Por otro lado, Adorno escribió a propósito de la música del Romanticismo que ésta buscaba desplegarse a la manera de un vegetal, y que « una unidad orgánica similar sería necesariamente teleológica : cada una de sus células determinaría la necesidad de la siguiente y la totalidad formaría el movimiento vivo de la intención subjetiva, muerta en la actualidad […] ». Al opuesto de la organicidad teleológica de un Beethoven, nos dice Adorno, tenemos a Schubert. Así, la música de Schubert « proviene del cristal y no del vegetal »[2] ; un cristal impregnado de motivos minúsculos y cíclicos. Una escritura fragmentaria.

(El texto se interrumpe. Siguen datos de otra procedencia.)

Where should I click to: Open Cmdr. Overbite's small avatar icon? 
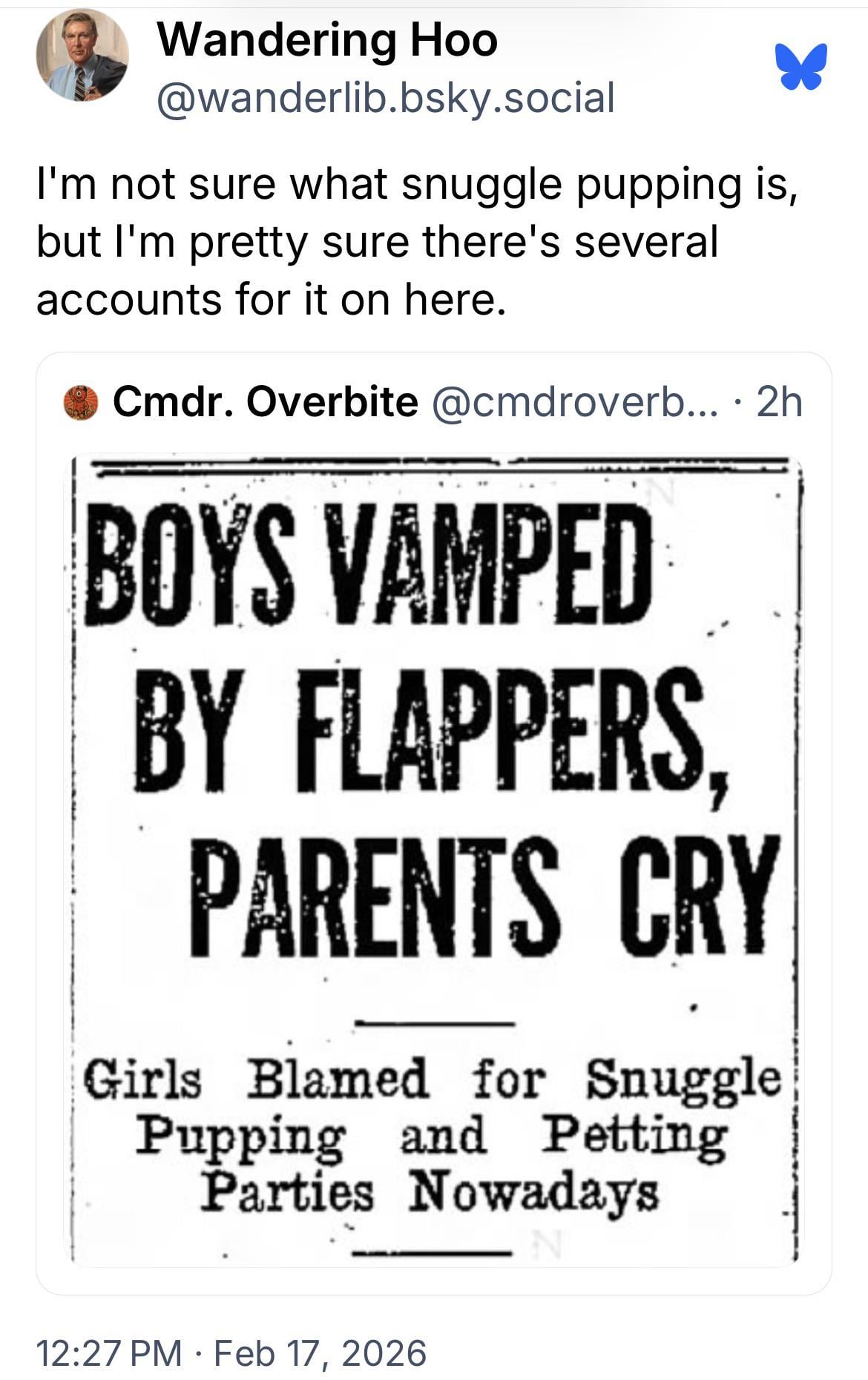81,402
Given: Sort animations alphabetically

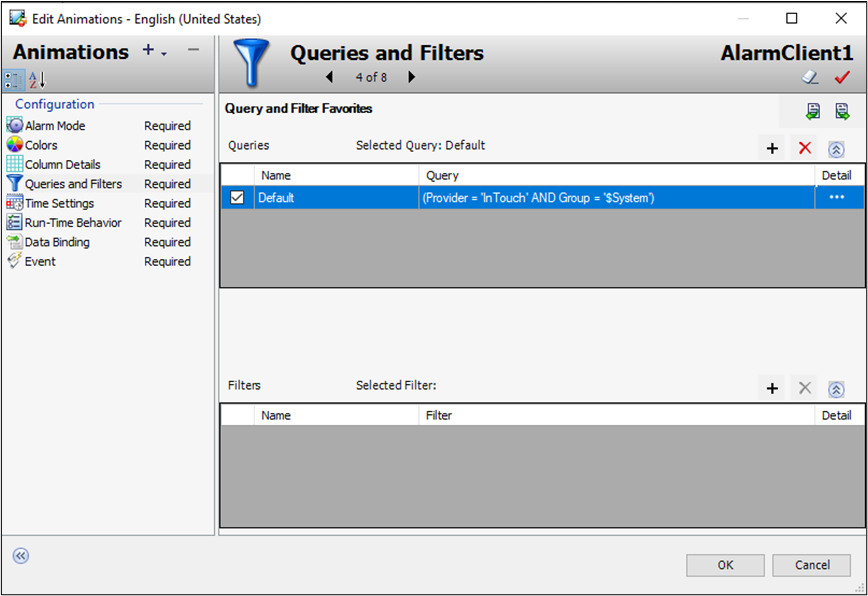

La particularidad del « cristal » que es esta pieza reside en su constitución a partir de ciertos vestigios de los cantos de ordeño de los llanos venezolanos, esas melodías fascinantes, atemporales, flotantes y no direccionales, entonadas por trabajadores en la madrugada, en extraña complicidad junto a las vacas. Esta música pretende ser como si se observaran estos cantos del mismo modo en que se observan las caras de un cristal en su calidad de « geometral », es decir : las geometrías internas del cristal existiendo en simultáneo y tejiendo entre ellas relaciones de simetría y asimetría.

[1] Gilles DELEUZE, Le pli, « Leibniz et le baroque », Les Éditions de Minuit, 1988, p. 26-29.

[2] Theodor W. ADORNO, Moments musicaux, « Schubert » (1928), Éditions Contrechamps, 2003, p. 17.